11. A non-transitory computer-readable storage medium, on which a computer program is stored, wherein the computer program, when executed by a processor, implements the question-and-answer processing method of claim 1.

12. The electronic device of claim 11, wherein,

13. The electronic device of claim 11, wherein,

the processor is further configured to determine the answer to the to-be-answered question from a preset knowledge mapping at least according to the matching standard question, and

wherein each of the standard questions is configured to query a value of a standard attribute of a standard entity.

14. The electronic device of claim 13, wherein,

the processor is further configured to determine an entity of the to-be-answered question belonging to the knowledge mapping as a question entity.

15. The electronic device of claim 14, wherein,

the processor is further configured to determine a question entity corresponding to the standard entity of the matching standard question as a matching question entity, and determine a value of a standard attribute of the matching question entity in the knowledge mapping as an answer.

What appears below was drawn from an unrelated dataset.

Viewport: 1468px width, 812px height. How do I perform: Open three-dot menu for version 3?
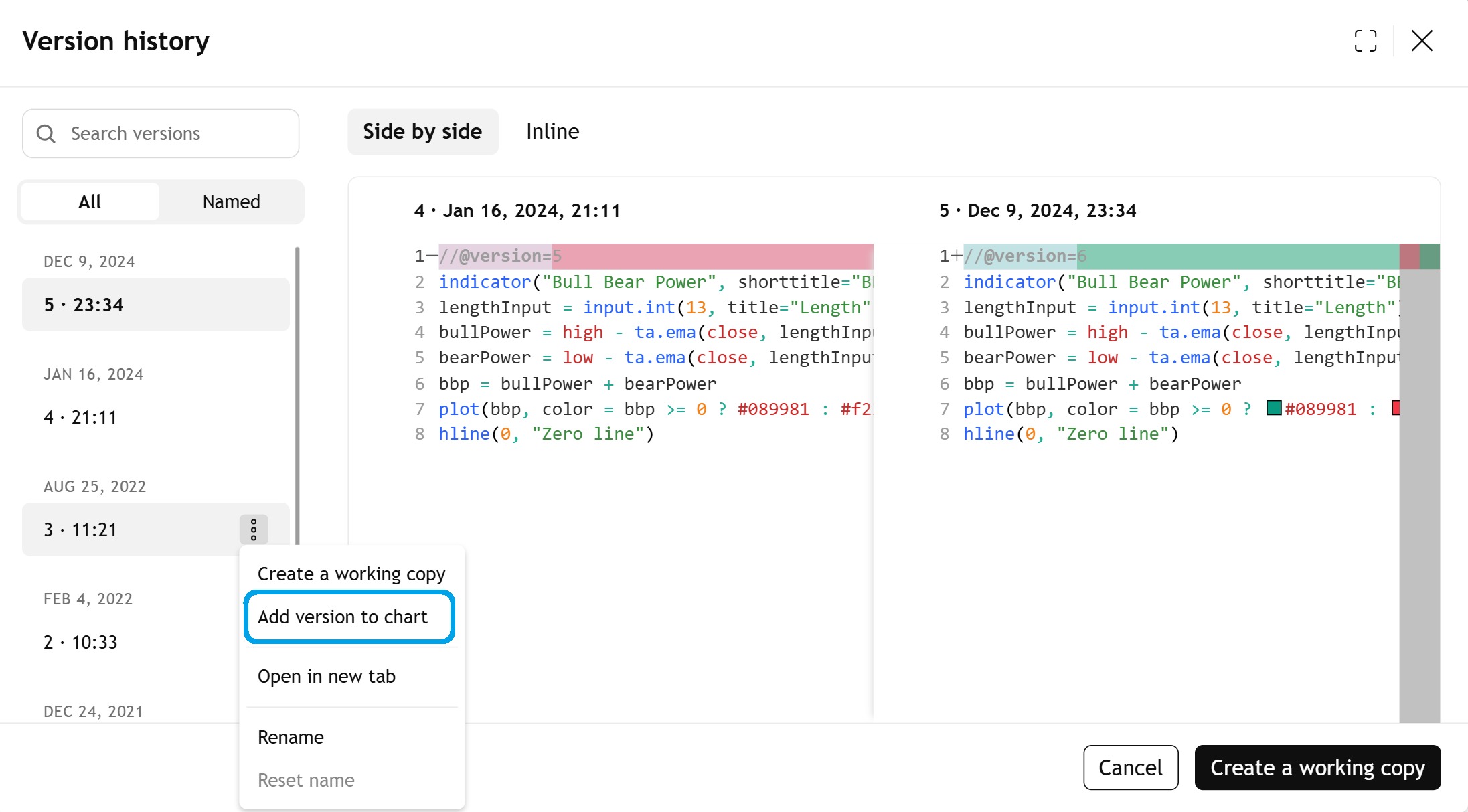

16. The electronic device of claim 15, wherein,

the processor is further configured to determine the entity of the to-be-answered question belonging to the knowledge mapping as the question entity, and replace the question entity in the to-be-answered question with a type label corresponding to a type of the question entity.

17. The electronic device of claim 16, wherein,

the processor is further configured to determine the question entity having the same type label as that of the standard entity of the matching standard question as the matching question entity.

18. A non-transitory computer-readable storage medium, on which a computer program is stored, wherein the computer program, when executed by a processor, implements the question-and-answer processing method of claim 2.

19. A non-transitory computer-readable storage medium, on which a computer program is stored, wherein the computer program, when executed by a processor, implements the question-and-answer processing method of claim 3.

20. A non-transitory computer-readable storage medium, on which a computer program is stored, wherein the computer program, when executed by a processor, implements the question-and-answer processing method of claim 4.